DIRECTIVE:
Locate each line in the data below that contains the word "Pick" and copy those lines.

TASK INPUTS:

(begin)

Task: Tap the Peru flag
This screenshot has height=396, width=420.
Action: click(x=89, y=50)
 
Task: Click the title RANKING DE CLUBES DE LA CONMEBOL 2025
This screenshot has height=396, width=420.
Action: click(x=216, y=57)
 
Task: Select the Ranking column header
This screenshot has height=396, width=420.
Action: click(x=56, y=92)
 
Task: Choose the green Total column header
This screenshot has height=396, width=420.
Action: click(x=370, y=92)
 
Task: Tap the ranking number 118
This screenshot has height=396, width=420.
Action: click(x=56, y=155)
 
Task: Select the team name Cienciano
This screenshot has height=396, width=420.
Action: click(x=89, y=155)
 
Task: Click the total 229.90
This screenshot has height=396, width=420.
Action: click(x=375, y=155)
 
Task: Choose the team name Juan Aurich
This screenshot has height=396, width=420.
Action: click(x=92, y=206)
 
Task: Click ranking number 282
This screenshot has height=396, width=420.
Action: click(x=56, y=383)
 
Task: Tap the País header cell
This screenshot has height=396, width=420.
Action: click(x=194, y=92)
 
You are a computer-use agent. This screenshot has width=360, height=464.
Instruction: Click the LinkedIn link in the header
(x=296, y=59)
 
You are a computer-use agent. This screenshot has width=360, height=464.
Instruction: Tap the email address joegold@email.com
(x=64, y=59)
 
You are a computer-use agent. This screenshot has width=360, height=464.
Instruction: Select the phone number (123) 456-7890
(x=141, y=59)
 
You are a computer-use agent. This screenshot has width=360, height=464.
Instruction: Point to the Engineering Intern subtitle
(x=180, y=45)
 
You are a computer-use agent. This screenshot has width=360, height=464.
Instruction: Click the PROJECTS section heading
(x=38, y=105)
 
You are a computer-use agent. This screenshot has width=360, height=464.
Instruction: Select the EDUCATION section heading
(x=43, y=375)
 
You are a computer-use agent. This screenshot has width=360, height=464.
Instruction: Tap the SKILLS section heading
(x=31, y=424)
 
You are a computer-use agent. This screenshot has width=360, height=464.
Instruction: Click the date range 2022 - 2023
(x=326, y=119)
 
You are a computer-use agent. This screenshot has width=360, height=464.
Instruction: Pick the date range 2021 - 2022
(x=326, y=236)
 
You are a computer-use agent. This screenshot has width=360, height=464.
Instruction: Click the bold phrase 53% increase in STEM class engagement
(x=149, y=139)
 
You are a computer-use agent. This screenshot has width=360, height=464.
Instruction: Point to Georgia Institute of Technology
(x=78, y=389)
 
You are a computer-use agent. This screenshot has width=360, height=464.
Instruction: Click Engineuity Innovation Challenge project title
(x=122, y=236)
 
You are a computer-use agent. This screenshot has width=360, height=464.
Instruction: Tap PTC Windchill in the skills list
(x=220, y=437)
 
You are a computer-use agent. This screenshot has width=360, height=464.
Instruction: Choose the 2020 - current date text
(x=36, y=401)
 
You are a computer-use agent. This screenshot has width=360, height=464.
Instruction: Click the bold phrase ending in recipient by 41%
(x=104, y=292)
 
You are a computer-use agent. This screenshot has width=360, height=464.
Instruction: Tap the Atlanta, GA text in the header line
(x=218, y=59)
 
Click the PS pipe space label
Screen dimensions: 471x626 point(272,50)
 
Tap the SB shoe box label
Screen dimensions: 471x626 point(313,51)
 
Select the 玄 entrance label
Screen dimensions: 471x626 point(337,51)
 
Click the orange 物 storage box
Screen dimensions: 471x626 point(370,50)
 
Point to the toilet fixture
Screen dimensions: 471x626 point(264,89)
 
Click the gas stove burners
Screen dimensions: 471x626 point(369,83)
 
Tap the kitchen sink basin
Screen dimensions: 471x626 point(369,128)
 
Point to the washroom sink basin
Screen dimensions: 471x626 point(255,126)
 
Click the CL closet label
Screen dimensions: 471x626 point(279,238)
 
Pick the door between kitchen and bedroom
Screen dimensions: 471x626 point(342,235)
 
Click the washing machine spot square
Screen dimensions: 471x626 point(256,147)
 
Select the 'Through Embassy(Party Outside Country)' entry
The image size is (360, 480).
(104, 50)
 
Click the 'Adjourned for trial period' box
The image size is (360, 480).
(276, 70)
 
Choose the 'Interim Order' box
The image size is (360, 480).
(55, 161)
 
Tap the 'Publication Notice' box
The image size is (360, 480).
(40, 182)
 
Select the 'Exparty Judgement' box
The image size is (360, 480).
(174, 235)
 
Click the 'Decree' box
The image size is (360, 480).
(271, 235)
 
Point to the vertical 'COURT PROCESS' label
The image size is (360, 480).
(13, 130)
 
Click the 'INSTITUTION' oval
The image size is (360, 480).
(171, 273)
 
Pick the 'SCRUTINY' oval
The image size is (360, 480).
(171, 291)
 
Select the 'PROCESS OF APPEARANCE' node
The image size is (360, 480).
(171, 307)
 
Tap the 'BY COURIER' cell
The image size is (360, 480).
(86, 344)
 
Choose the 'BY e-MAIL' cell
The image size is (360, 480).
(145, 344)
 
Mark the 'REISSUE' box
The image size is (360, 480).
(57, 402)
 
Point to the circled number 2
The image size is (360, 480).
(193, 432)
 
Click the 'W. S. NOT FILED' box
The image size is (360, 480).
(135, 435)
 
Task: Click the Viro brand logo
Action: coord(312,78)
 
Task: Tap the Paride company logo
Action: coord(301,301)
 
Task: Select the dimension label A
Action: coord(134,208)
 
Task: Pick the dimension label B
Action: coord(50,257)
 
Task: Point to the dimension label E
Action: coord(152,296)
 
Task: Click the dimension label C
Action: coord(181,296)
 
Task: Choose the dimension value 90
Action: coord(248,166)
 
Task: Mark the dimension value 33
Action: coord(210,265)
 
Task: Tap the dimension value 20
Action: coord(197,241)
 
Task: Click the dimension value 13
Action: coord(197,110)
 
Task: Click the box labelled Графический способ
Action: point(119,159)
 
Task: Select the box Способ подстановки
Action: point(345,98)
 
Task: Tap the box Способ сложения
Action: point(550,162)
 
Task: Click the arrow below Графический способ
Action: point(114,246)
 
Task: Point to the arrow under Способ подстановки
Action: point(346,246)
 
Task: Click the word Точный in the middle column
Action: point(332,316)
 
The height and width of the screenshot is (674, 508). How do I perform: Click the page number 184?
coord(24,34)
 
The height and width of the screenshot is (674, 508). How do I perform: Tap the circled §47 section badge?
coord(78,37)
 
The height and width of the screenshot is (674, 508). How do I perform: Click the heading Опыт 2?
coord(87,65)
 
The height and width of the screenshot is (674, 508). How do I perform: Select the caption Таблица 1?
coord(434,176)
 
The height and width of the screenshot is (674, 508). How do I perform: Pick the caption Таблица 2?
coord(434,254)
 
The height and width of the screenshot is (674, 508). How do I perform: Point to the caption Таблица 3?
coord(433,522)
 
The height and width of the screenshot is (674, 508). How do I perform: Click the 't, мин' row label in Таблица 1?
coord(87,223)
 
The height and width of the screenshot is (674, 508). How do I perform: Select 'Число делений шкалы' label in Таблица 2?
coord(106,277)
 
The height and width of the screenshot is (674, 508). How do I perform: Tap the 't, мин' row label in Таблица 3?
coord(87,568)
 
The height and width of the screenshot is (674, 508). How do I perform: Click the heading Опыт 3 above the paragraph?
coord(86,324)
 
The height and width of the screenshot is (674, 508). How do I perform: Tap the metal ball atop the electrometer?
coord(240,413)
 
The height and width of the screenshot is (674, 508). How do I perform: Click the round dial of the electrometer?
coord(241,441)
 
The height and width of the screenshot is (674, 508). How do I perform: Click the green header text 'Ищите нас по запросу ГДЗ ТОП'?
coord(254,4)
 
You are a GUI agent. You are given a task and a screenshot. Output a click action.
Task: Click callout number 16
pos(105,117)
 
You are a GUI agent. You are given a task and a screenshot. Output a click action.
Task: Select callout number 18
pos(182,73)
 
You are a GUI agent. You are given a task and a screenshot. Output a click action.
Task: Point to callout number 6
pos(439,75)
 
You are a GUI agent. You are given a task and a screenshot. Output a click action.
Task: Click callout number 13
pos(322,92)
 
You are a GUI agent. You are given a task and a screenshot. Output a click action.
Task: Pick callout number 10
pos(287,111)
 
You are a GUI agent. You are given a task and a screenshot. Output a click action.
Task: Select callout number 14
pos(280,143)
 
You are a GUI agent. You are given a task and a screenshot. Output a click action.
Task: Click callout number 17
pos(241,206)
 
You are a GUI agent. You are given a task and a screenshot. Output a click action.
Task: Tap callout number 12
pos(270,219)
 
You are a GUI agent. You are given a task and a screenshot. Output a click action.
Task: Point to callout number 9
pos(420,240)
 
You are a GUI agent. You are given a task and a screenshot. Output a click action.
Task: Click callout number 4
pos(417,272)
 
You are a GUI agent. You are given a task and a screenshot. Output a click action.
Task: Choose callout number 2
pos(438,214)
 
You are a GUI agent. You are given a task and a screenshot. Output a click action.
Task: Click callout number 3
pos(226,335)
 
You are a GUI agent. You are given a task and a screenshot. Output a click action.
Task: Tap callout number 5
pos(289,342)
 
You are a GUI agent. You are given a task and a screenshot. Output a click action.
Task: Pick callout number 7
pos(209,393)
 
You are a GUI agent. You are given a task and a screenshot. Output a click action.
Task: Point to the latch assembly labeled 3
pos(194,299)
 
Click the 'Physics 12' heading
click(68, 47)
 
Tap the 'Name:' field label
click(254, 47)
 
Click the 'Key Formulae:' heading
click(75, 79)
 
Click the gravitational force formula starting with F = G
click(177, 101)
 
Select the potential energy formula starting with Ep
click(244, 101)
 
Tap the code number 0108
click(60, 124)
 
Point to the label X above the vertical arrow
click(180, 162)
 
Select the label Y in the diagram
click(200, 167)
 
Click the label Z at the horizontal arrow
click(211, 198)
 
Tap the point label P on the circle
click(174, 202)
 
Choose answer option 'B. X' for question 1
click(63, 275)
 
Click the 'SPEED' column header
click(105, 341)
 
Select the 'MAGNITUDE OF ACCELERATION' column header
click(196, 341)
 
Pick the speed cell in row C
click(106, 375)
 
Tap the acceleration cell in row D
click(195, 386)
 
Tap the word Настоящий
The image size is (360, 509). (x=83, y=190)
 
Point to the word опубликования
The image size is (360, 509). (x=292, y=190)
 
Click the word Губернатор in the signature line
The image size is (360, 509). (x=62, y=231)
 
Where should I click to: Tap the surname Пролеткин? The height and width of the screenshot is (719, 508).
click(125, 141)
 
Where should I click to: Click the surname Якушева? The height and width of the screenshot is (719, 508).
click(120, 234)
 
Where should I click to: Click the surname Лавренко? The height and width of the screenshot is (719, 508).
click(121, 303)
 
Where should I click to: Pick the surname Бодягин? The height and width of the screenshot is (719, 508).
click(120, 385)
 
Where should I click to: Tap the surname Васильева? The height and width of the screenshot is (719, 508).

(end)

PROBLEM SOLUTION:
Instruction: Pick the date range 2021 - 2022
Pick the door between kitchen and bedroom
Pick the 'SCRUTINY' oval
Task: Pick the dimension label B
The height and width of the screenshot is (674, 508). How do I perform: Pick the caption Таблица 2?
Task: Pick callout number 10
Task: Pick callout number 7
Pick the speed cell in row C
Where should I click to: Pick the surname Бодягин? The height and width of the screenshot is (719, 508).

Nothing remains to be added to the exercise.